EXERCISE BRIEF =
Leave out the pictures and retype all the entries below exactly.

(Beginning of RECORDS SUPPLIED)

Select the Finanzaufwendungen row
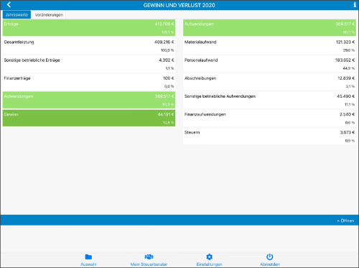Viewport: 359px width, 268px height. (269, 118)
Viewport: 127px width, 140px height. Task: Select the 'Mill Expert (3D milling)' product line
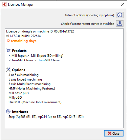(x=36, y=56)
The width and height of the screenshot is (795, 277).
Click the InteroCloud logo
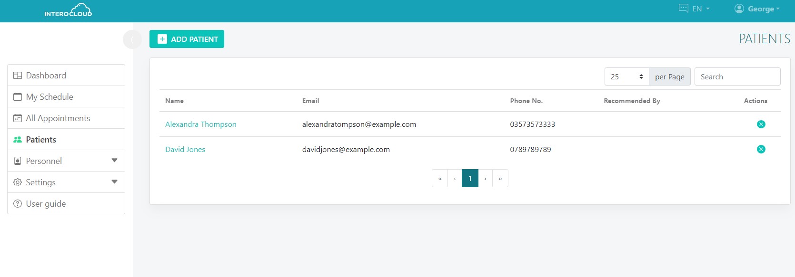pyautogui.click(x=68, y=10)
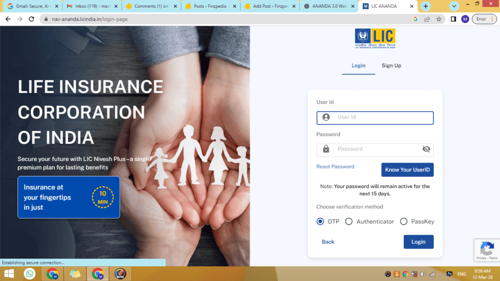Select PassKey verification option

point(403,221)
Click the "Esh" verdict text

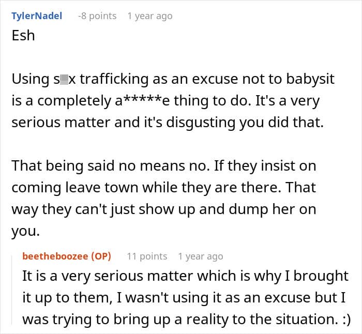pyautogui.click(x=23, y=36)
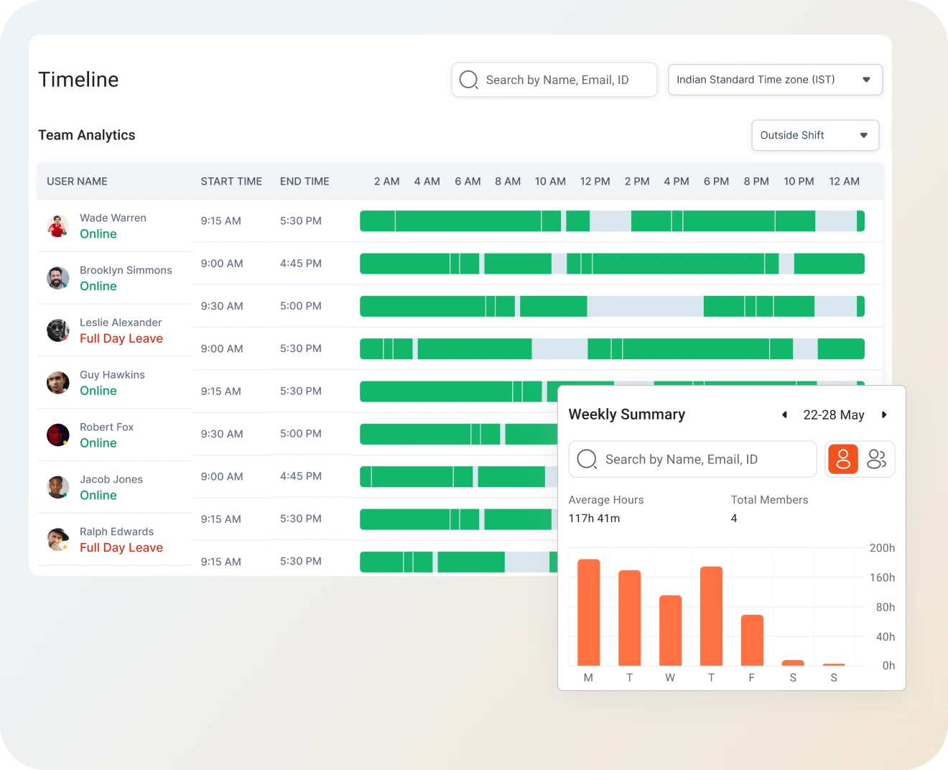Click the 22-28 May date range
The width and height of the screenshot is (948, 770).
click(x=833, y=414)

(End of RECORDS SUPPLIED)

SOLUTION =
Select the Finanzaufwendungen row
Viewport: 359px width, 268px height. (269, 118)
Viewport: 127px width, 140px height. Task: Select the 'Mill Expert (3D milling)' product line
(x=36, y=56)
The width and height of the screenshot is (795, 277).
Click the InteroCloud logo
pyautogui.click(x=68, y=10)
Select PassKey verification option

point(403,221)
Click the "Esh" verdict text

pyautogui.click(x=23, y=36)
Click the 22-28 May date range
The width and height of the screenshot is (948, 770).
click(x=833, y=414)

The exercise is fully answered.